__WHAT THE TASK ASKS__: Your output should consist solely of the lines from the one with "Screen dimensions: 1024x503" through the end of the records, reproduced exactly, both ends included.

__LISTED ENTRIES__:
■ ■ ■

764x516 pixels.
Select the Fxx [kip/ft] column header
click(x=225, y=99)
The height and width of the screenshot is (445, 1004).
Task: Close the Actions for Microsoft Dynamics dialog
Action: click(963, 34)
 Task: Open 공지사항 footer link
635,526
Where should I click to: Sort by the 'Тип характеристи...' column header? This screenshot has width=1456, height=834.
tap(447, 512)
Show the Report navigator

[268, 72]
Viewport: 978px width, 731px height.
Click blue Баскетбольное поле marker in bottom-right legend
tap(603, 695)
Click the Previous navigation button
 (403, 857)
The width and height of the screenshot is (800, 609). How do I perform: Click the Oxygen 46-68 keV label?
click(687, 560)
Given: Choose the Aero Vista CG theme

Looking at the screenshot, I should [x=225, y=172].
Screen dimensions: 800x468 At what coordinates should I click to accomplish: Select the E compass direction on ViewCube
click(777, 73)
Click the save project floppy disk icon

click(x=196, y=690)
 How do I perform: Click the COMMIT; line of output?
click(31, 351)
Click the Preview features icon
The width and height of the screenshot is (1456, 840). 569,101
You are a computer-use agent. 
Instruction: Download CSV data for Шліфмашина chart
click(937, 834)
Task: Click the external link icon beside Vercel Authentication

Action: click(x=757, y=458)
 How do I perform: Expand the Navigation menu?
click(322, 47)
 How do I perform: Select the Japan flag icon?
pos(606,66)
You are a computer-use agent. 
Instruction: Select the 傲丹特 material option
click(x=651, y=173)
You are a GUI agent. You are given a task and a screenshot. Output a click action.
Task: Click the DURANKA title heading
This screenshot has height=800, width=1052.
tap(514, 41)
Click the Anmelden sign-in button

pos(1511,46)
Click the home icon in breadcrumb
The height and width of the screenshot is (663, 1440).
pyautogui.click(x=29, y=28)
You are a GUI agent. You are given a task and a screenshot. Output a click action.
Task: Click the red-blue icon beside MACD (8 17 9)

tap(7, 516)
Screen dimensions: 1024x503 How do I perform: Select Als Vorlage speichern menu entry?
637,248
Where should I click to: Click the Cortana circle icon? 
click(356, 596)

■ ■ ■

__EXPECTED ANSWER__:
Screen dimensions: 1024x503 How do I perform: Select Als Vorlage speichern menu entry?
637,248
Where should I click to: Click the Cortana circle icon? 
click(356, 596)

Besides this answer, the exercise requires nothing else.